» **Problem requirements**
Once you have found the line with "How do I perform: Click" in the records below, retype it and every line after it to the end exactly, with no pictures and nothing more.

Stored data
- - - -
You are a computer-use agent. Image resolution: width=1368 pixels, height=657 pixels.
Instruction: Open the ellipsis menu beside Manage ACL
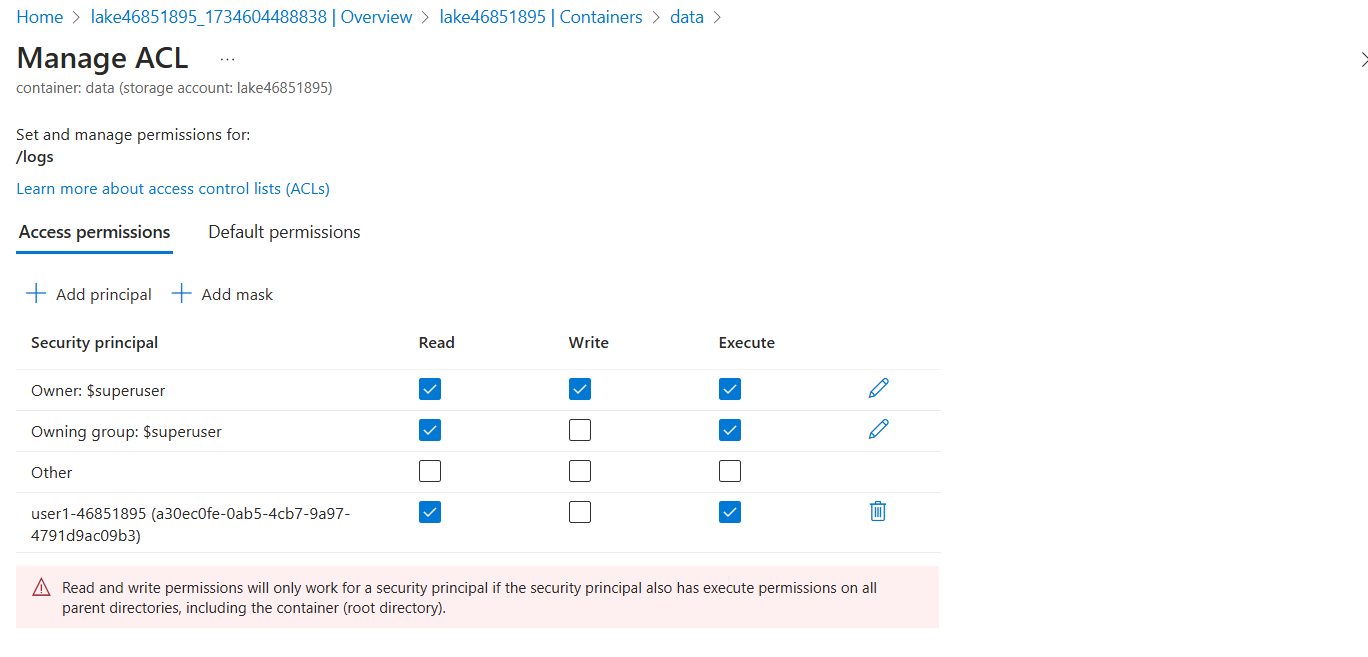point(227,59)
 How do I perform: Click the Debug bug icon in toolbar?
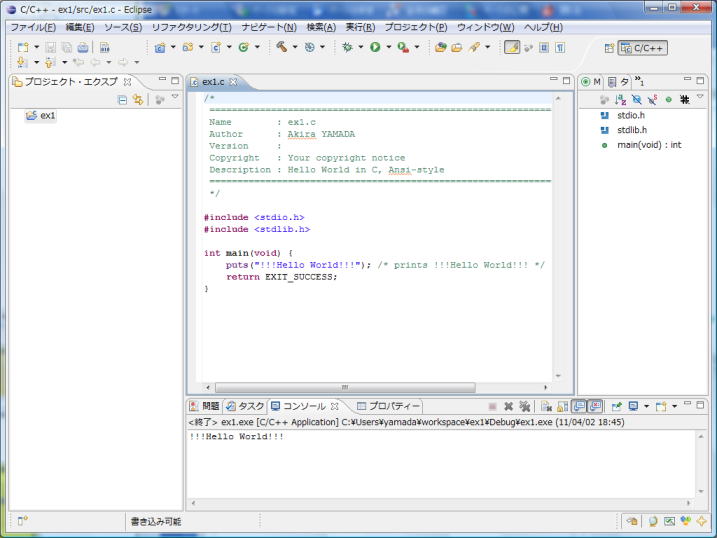click(347, 47)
- - - -
» **Written answer**
 How do I perform: Click the Debug bug icon in toolbar?
click(347, 47)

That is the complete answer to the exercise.